Int Immunopharmacol ; 112: 109243, 2022 Sep 14.
Artigo em Inglês | MEDLINE | ID: mdl-36115279

RESUMO

We investigated the regulatory role of miR-181b-5p in neutrophilic asthma and its mechanisms by targeting DEK. DEK, matrix metalloproteinase (MMP)-2, and MMP-9 were overexpressed and the miR-181b-5p was decreased in mice with neutrophilic asthma. DEK was a direct target of miR-181b-5p. In mouse model, miR-181b-5p agomir had an inhibitory effect on airway inflammation and remodeling. miR-181b-5p inhibited DEK/p-GSK-3ßSer9/ß-catenin/MMP-9 pathway activation by regulating Wnt ligands in BEAS-2B and 16HBE cells. The ability of supernatants from human bronchial epithelial cells (hBECs) co-stimulated with CXCL8 (IL-8) and miR-181b-5p to induce NETs was weaker than that of IL-8 alone. Moreover, DEK overexpression led to excessive mitochondrial dysfunction, including DRP1 up-regulation, p-DRP1ser637 and MFN2 down-regulation, mitochondrial membrane potential loss, excessive mtROS generation and mitochondrial incompleteness. Interestingly, all these phenotypes were rescued by Wnt inhibitor DKK-1 and miR-181b-5p agomir.
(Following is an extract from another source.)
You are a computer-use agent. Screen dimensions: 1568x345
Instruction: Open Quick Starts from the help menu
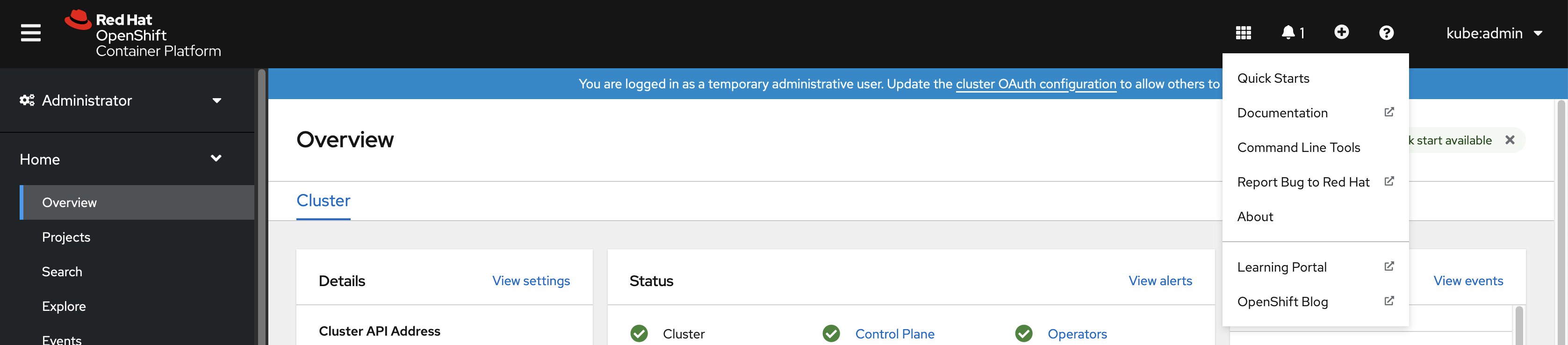pyautogui.click(x=1273, y=78)
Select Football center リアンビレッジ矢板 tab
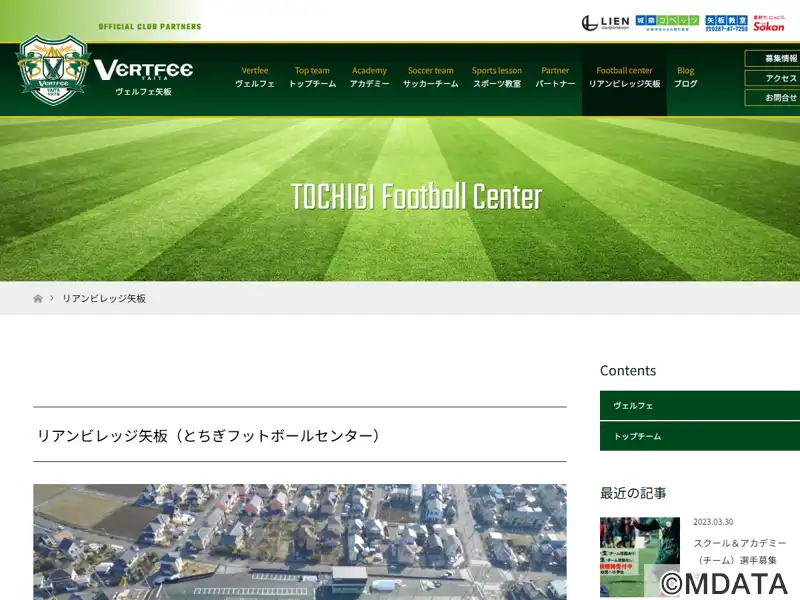 (x=624, y=79)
Additionally, inhibition of DRP1 with Mdivi-1 decreased MMP-9 on BEAS-2B cells. Overall, miR-181b-5p could attenuate neutrophilic asthma through inhibition of NETs release, DEK/p-GSK-3ßSer9/ß-catenin/MMP-9 pathway, DEK/Wnt/DRP1/MMP-9 and mitochondria damage. It may become a new therapeutic target for neutrophilic asthma.